** BEGIN MATERIAL SUPPLIED **

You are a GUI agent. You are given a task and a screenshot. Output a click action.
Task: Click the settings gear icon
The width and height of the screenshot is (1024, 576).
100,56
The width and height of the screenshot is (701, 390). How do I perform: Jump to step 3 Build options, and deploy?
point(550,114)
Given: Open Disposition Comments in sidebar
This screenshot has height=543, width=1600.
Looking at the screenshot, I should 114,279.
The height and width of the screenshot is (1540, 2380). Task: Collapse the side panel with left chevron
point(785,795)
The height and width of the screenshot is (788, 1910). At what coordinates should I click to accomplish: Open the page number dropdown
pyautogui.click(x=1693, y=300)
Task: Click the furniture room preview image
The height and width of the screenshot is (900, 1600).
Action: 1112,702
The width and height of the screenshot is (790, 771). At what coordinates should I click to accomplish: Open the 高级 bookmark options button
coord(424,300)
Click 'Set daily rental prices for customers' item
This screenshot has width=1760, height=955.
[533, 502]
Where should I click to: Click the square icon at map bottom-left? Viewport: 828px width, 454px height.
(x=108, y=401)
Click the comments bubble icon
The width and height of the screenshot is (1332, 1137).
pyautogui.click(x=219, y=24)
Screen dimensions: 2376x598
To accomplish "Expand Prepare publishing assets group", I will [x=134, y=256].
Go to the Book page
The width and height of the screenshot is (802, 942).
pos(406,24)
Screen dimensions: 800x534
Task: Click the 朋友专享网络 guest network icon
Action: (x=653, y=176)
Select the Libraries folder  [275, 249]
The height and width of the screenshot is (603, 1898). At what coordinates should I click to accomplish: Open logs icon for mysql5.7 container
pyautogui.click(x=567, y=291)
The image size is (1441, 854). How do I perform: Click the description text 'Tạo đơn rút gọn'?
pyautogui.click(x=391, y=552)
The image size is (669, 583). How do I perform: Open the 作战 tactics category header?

** END MATERIAL SUPPLIED **

### WHAT NEEDS TO BE DONE
Repeat all of the records above, character for character.

### REPLY TO THE TASK
You are a GUI agent. You are given a task and a screenshot. Output a click action.
Task: Click the settings gear icon
The width and height of the screenshot is (1024, 576).
100,56
The width and height of the screenshot is (701, 390). How do I perform: Jump to step 3 Build options, and deploy?
point(550,114)
Given: Open Disposition Comments in sidebar
This screenshot has height=543, width=1600.
Looking at the screenshot, I should 114,279.
The height and width of the screenshot is (1540, 2380). Task: Collapse the side panel with left chevron
point(785,795)
The height and width of the screenshot is (788, 1910). At what coordinates should I click to accomplish: Open the page number dropdown
pyautogui.click(x=1693, y=300)
Task: Click the furniture room preview image
The height and width of the screenshot is (900, 1600).
Action: 1112,702
The width and height of the screenshot is (790, 771). At what coordinates should I click to accomplish: Open the 高级 bookmark options button
coord(424,300)
Click 'Set daily rental prices for customers' item
This screenshot has width=1760, height=955.
[533, 502]
Where should I click to: Click the square icon at map bottom-left? Viewport: 828px width, 454px height.
(x=108, y=401)
Click the comments bubble icon
The width and height of the screenshot is (1332, 1137).
pyautogui.click(x=219, y=24)
Screen dimensions: 2376x598
To accomplish "Expand Prepare publishing assets group", I will [x=134, y=256].
Go to the Book page
The width and height of the screenshot is (802, 942).
pos(406,24)
Screen dimensions: 800x534
Task: Click the 朋友专享网络 guest network icon
Action: (x=653, y=176)
Select the Libraries folder  [275, 249]
The height and width of the screenshot is (603, 1898). At what coordinates should I click to accomplish: Open logs icon for mysql5.7 container
pyautogui.click(x=567, y=291)
The image size is (1441, 854). How do I perform: Click the description text 'Tạo đơn rút gọn'?
pyautogui.click(x=391, y=552)
The image size is (669, 583). How do I perform: Open the 作战 tactics category header?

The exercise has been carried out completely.